Recently, been towing a honda CBR1000, about 475lbs. 3-4 thousand miles. Major wear on tires. ONLY change was installation of oil filled hubs.
??????
thanks
gary
Recently, been towing a honda CBR1000, about 475lbs. 3-4 thousand miles. Major wear on tires. ONLY change was installation of oil filled hubs.
??????
thanks
gary
The axle may not be square with the frame and hitch. Pull the trailer and have someone follow you and see how it is tracking.
John
Forgot to mention, BOTH tires look like this.
I used to live in the Salt Lake Valley. I'm of the opinion it's your tires rebelling, having been forced to go to Utah.
Harold
Have you jacked it up recently and checked for wheel bearing play?
Wes
The other thought I had is did you bend the axle assembly from overload / bad roads?
Wes
First off, I don't think Steve will appreciate you Bogarting 715K on his server for one pic. If you had bothered to read the guidelines for the dropbox, he specifies 50K or so. Also, the pic is seriously under exposed. Couldn't you AT LEAST post process it before submitting, instead of forcing EVERYONE else to? As to the tire wear, this is called cupping, which results from a toe-in or toe-out condition. JR Dweller in the cellar
snipped-for-privacy@hotmail.com wrote:
Good questions from Wes. I'm wondering if it has a tendency to sway back and forth a little bit. If your tow vehicle is big/heavy you wouldn't really notice much and would keep going. I've followed people towing trailers like this for miles and miles... it is hard on tires.
How about a better picture (macro, tripod, floodlighting, force the cheapass flash 'off') and some idea of the orientation of the wear pattern (towards or away from hub).
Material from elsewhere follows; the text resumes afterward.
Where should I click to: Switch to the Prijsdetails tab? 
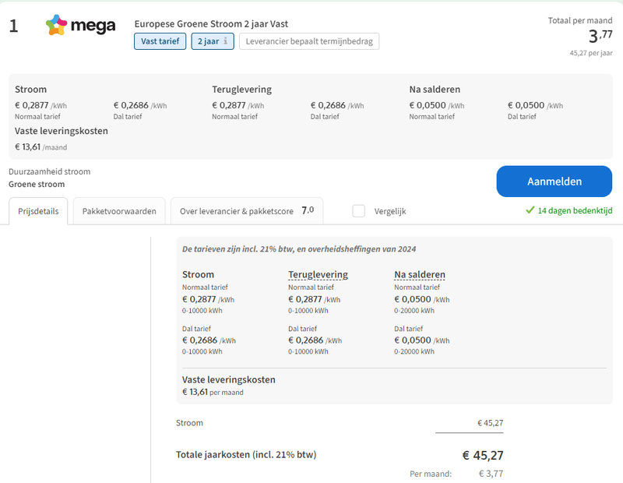[x=38, y=211]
As others have noted, it sort of looks like the tire isn't square either to the road or the centerline of the trailer.
-Carl
Thanks to all w/suggestions. Bearings not sloppy, Frame/axle not bent.
Tires were 8 years old, and loosing 4-5psi per week. Been sitting and pressure was 21-22.
New tires, pressure @ 62 seems to have solved it.
thanks
Is that 62 Olde Englishe pounds per Olde Engishe inch, pressurewise?
If so, seems about 30 PSIG on the high side.
--Winston
Nope, that's actually 60psi, as specified on the sidewalls Tyres(bg!) are pretty floppy until pressurized.